Poor Little Zeh-teh-ah

Little Zeh-teh-ah is a really poor chap. Those brutes are constantly throwing crap at him. He can’t really digest it (he tried and threw up) but it nonetheless sticks to him, more on the outside, and makes him big and ugly. If he can’t come to terms with those brutes, he will certainly end up in a big-ball-of-mud.

But he had tried so many things, already.

Talking to them didn’t work. They seem deaf to his objections and his real wishes. They even think they are doing something good, not really for him, but in general.

Of course he had told dad, who is responsible for him in the end, and dad tried fiercely. He talked to the brutes and asked them politely to give Zeh-teh-ah only the good stuff, that he actually can digest and that he needs to grow healthily. He even told them the truth: that over time their crap will stick to Zeh-teh-ah poor and poorer. Until nothing would stick to him anymore and the big-ball-of-mud will fall apart with a heart-attack.

And they seemed to listen to him, but only for so long. Since brutes don’t live that long and are very oblivious in their late days, they simply forgot what dad told them and they even forgot to pass the rules of Zeh-teh-ah’s well-being to their next generation.

Continuously reminding them — dad tried, of course — was simply nothing that he had time for. Dad has many other responsibilities, you know: mom and her friends need him desperately to make sense of their weird ideas towards Zeh-teh-ah’s future and dad’s workers need to be shown the real directions in which Zeh-teh-ah should grow and they need his advice in the resulting diet plan and recipes.

The doctor and his apprentices, the ones that actually prepare the food, need his advice has well, since those plans and recipes are often deeply flawed, at least at the detail level.

Dad also has to make sure that Zeh-teh-ah’s playmates are happy. That’s the really tough job, since he has to read from their eyes what Zeh-teh-ah should be able to do, tomorrow, the day after tomorrow and in ten years. And even harder at times is covering up the brutes’ crap with a pretty layer of nice words.

After giving up on the constant reminder, dad turned to the other dads for advice but most of them had similar problems with their children being bullied by the brutes. So he reluctantly asked grandpa. And grandpa, as snippy and know-it-all as always, said: “Son you have to protect your child, put a huge funnel in front of my dear grandson and examine every single thing for it’s healthiness that comes through at the end.”

Dad was devastated. He loves his son, but how should he be able to examine every single thing that Zeh-teh-ah will stumble across. He knows his son from head to toe, but he lacks knowledge and the skill to dig under his skin. Their are actually quite complex layers deeper inside, that only the doctor and his apprentices know well. And yes, the doctor, is much busier (with making healthy stuff from the recipes, surgically removing that sticky crap or helping Zet-teh-ah absorb that crap) than dad himself.
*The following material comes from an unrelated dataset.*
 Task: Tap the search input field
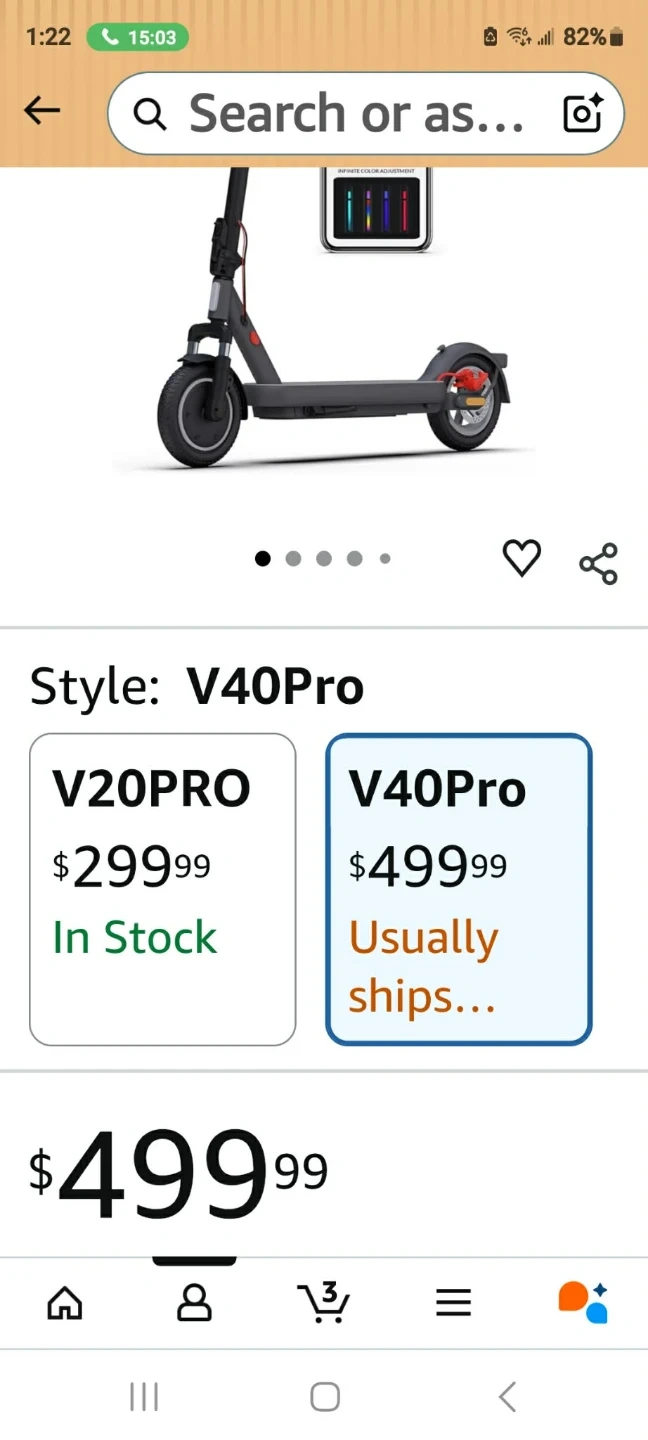355,114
And dad has other problems, his other duties of course (mom, the playmates, …) and he can’t really guarantee that the funnel, regardless how big it is, will catch everything.
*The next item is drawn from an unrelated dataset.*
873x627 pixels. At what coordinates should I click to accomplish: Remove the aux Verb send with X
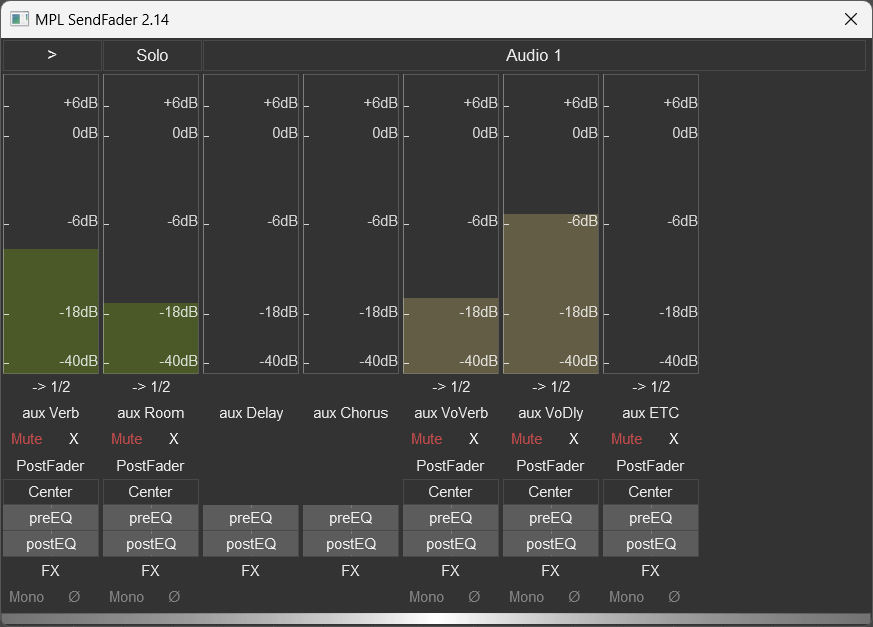[74, 439]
Soon, dad gave up on finding a real solution and picked up the fight with the brutes again. This way, he hoped, Zeh-teh-ah will survive, at least. Better ugly and ill than dead.

Of course Zeh-teh-ah didn’t only ask dad for help. No, he asked mom as well. And mom was furious (as always when something irks her). Her reaction (as always) a tea-party invitation. She invited the brutes, dad, Zeh-teh-ah, the doctor and even grandpa (besides her tendency to forget him).

Before continuing, some background information about mom, grandpa and the brutes is necessary. The hard truth is: mom ‘made’ the brutes and grandpa even encouraged her. It wasn’t entirely her idea. Of course it wasn’t.

And now the real revelation: it was actually (a) god. I’m not sure which one and maybe he has only a self-proclaimed godlike-status. But that doesn’t really matter.

That god told her, that all the mothers grow their children by having many short-lived brutes that feed their children from many sides simultaneously. The brutes — they (mom and the god) don’t call them that way, of course — are fast and flexible and will make your child grow pretty, big, and that pretty fast.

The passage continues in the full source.